According to a new report by consultancy firm Deloitte, India is likely to suffer a significant slowdown in exports, higher interest rates, instability in financial markets, increased unemployment and lower growth should the US go into a recession.
Along with global integration, dependence of the Indian economy on the US has grown, as is evident from the fact that the US is the second favorite destination for exporters and the third largest source of FDI inflows in India.
Deloitte's D'conomics report said that "With such deep interconnectedness through trade, finance and confidence channels, it would be naive to presume that India will be unaffected by the developments in the US economy."

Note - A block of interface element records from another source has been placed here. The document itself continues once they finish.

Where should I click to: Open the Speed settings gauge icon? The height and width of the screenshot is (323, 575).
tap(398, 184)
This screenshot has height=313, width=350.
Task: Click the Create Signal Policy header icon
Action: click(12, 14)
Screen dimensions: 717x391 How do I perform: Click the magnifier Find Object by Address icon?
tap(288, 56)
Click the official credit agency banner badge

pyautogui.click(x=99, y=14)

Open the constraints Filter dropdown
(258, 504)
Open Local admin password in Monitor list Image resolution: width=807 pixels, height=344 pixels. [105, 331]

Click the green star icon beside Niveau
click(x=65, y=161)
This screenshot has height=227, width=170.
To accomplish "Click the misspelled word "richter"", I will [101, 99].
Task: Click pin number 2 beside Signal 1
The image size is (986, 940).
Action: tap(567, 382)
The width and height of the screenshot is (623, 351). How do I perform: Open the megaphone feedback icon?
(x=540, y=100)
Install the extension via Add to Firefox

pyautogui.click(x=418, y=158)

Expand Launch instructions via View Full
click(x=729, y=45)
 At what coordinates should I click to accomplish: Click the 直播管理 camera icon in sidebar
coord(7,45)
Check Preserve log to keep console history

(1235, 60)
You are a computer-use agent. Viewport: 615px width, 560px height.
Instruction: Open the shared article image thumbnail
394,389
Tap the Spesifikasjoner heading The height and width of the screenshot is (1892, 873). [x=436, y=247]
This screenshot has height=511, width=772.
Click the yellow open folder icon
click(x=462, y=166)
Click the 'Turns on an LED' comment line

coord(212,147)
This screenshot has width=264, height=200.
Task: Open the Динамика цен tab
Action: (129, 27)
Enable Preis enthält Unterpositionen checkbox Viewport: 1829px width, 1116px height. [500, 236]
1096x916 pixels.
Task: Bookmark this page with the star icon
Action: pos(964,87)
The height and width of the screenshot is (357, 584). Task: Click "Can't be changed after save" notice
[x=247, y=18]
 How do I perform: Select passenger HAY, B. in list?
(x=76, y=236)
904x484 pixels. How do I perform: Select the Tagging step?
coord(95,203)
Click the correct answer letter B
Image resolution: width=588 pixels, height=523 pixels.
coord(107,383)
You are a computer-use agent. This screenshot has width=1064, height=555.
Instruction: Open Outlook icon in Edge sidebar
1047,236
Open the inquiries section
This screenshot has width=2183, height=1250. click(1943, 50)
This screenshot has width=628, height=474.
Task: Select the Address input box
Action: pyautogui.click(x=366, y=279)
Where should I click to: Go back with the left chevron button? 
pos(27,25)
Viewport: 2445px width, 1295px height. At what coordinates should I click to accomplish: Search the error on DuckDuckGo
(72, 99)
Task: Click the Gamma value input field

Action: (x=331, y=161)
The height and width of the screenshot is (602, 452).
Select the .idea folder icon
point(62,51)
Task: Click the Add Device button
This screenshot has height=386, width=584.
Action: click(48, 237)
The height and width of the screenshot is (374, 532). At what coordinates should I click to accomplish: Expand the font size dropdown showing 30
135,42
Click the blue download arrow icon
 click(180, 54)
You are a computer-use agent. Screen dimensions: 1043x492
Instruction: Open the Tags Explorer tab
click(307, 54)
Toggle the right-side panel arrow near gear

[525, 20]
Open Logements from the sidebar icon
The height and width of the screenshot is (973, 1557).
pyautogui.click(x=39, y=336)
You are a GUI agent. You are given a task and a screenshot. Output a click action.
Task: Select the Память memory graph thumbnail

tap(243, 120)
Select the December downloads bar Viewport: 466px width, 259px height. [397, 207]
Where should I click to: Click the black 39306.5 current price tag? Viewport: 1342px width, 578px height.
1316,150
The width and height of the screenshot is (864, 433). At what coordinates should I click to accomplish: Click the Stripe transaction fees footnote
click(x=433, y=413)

With a high degree of global financial integration, any reduction in US balance of trade would have negative effects on many countries. A depreciated dollar would diminish the value of reserves held by various countries, including India. This would also impact the import capabilities of various countries, as their import appetite would be dependent on the US dollar, as well as the value of international forex reserves.
The report said that "However, it is possible that the buoyancy in agricultural sector growth, major infrastructure investments, improvements in manufacturing sector yields and the robust services sector may help India weather the negative repercussions that may arise from the US."
The report also indicates India's global competitiveness is suffering, with other countries effectively eating into India's global share of world trade. Recently concluded trade and economic cooperation agreements with Singapore, Japan and Malaysia and a Free Trade Agreement with ASEAN are important steps for Indian businesses to capitalize upon and improve productivity such that the economy continues to grow.
The report concluded the time is right to frame policies and remain optimistic about economic prospects, as building and restoring consumer confidence is critical to avoid the consequences of a prolonged economic slowdown.